EXCERPTED TEXT:
This was forwarded to me as I don't
normally read the PDE list (I do now)... I'll try to outline the
direction here and point you at the vaporware articles that we are writing
this month for more details...
0) a meta/philisophical point. We
really don't distinguish between plugins and bundles. To the runtime
they are the same thing. It happens that some have manifest.mfs and
some have plugin.xmls. In the end the runtime autogens manifest.mf
files if needed so everything looks the same (to the runtime). Users
should feel largely the same way... (now on with the answers)
1) There are no particular benefits
of using plugin.xml over manifest.mf or vice versa. For Eclipse 3.0
we propose that people continue business as usual (i.e., use plugin.xml)

SUPPLIED MATERIAL:
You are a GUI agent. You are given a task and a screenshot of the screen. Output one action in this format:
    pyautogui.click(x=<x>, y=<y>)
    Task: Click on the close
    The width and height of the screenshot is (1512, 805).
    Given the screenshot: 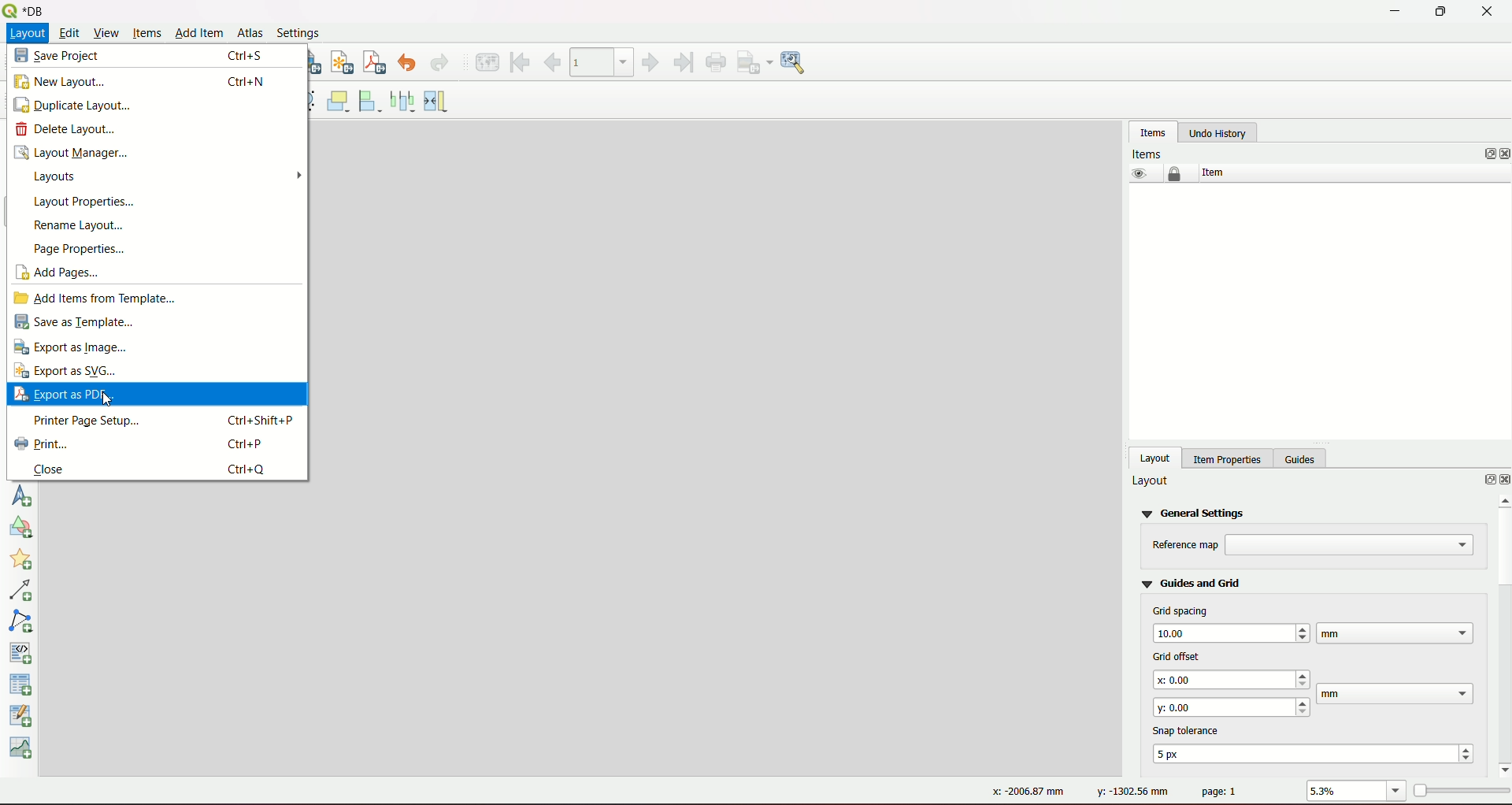 What is the action you would take?
    pyautogui.click(x=55, y=471)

EXERCISES:
[A] For Eclipse 3.0, which file does the message about Eclipse plugins and bundles propose that people keep using?
[B] Reproduce the rows verbatim, from their first line through the line containing "The width and", both included.

EXPECTED RESPONSES:
[A] plugin.xml

[B]
You are a GUI agent. You are given a task and a screenshot of the screen. Output one action in this format:
    pyautogui.click(x=<x>, y=<y>)
    Task: Click on the close
    The width and height of the screenshot is (1512, 805).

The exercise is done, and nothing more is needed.